As the story goes, Sang Nila Utama a prince of Palembag (an Indonesian province) ****was out at sea, a storm erupted and the ship was caught mighty waves and began to sink. To prevent the ship from sinking, his men jettisoned the heavy things on board to lighten the ship. On the advice of the ship's captain, he threw his crown overboard as a gift to the sea. Apparently, the storm died down and he reached the island Temasek safely.
As he went to hunt wild animals near the river mouth on a patch of open ground, now referred to as the Padang. Suddenly, he saw a strange animal with a red body, black head and a white breast, which swiftly disappeared into the jungle. Impressed by this beast's beauty, he asked his chief minister what animal it was and was informed that it was a lion.

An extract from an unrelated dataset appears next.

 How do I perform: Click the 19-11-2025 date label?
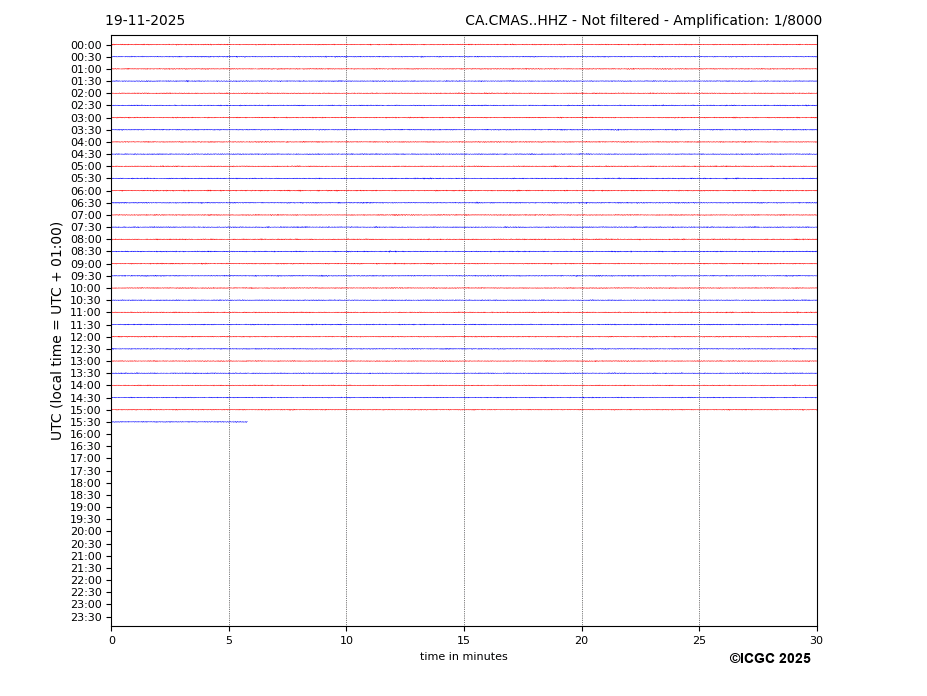click(145, 21)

Thus a meagre Temasek turn into a Singapura, the lion-city.
Although historians suggest lions were never native to the island and that the animal was likely a tiger, the legend of the lion has been a foundational part of Singapore's historical narrative.
Singapura felt very peaceful yet disturbed, patient yet desperate, abundant yet restrained.

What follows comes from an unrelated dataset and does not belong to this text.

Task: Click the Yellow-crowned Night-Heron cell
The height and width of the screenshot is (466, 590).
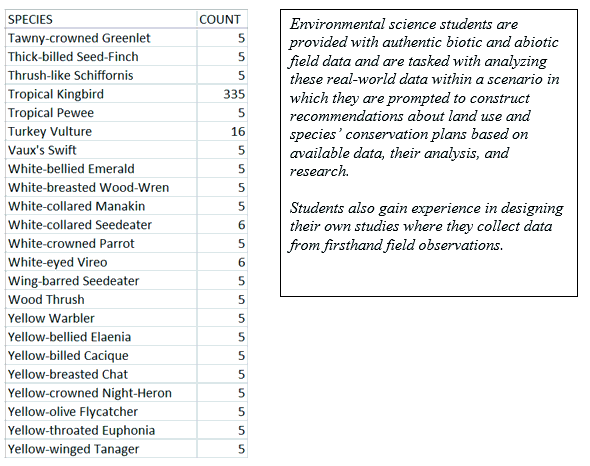Action: [x=101, y=393]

Their attempts to make home in a place of rapid growth, reflected in their memories of the lush forests the city emerged from, impressed and felt in the bristling concrete cuboids that cut through frequenting clouds and scraped the sky.

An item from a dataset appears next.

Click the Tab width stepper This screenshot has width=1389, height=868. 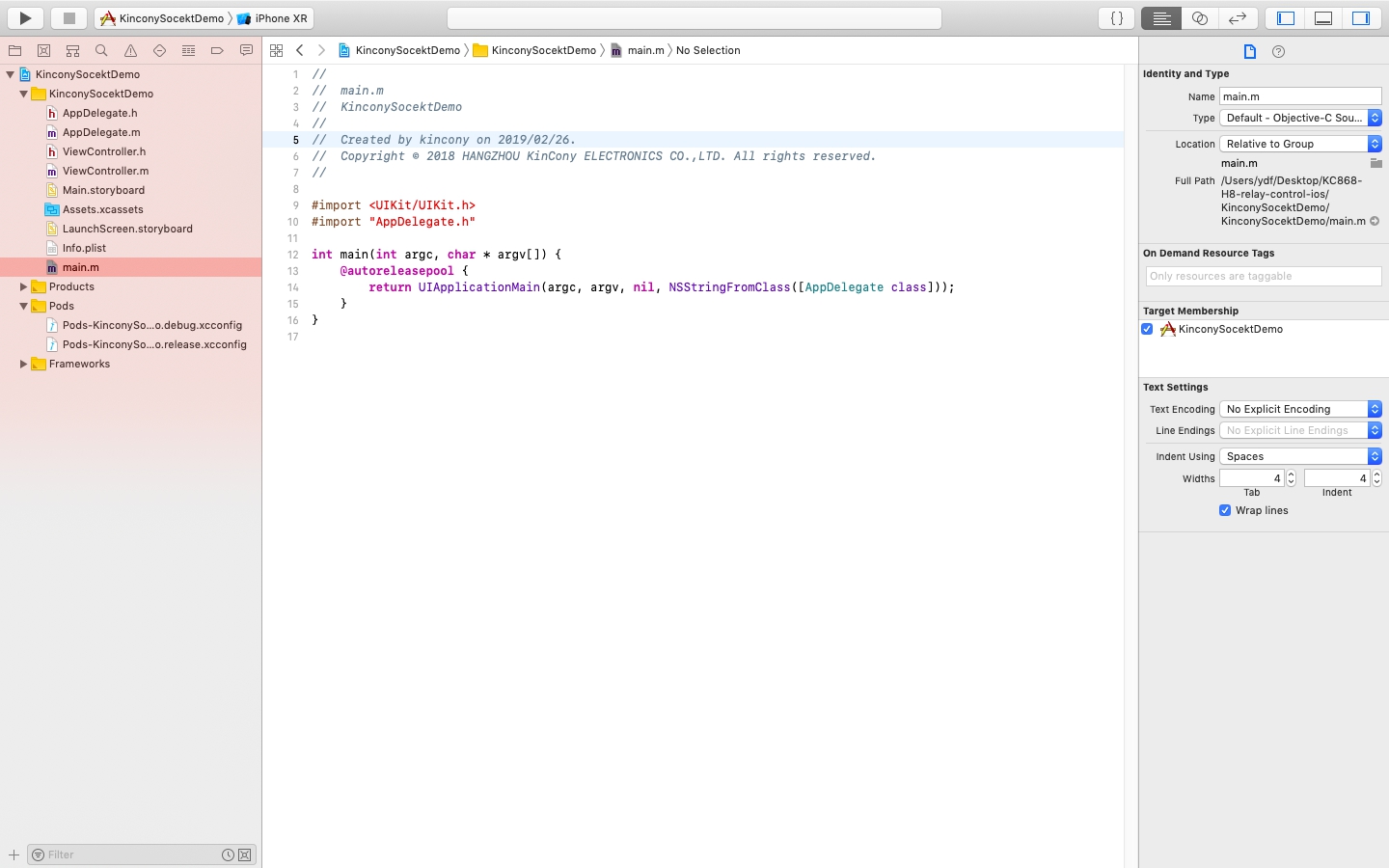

I saw fragments of other cities in Singapore, I saw the downtown streets and waterfronts of Vancouver, the tamed yet verdant flora mingling with city streets of Bangalore, shophouses and street markets in Chinatown in San Francisco, the retail scenes of Osaka, and the blend of high-rises and colonial architectures like in Mumbai.
There was a bite, a relentless force that the culture and their demeanor disguised that’s more palpable in the way the city is run.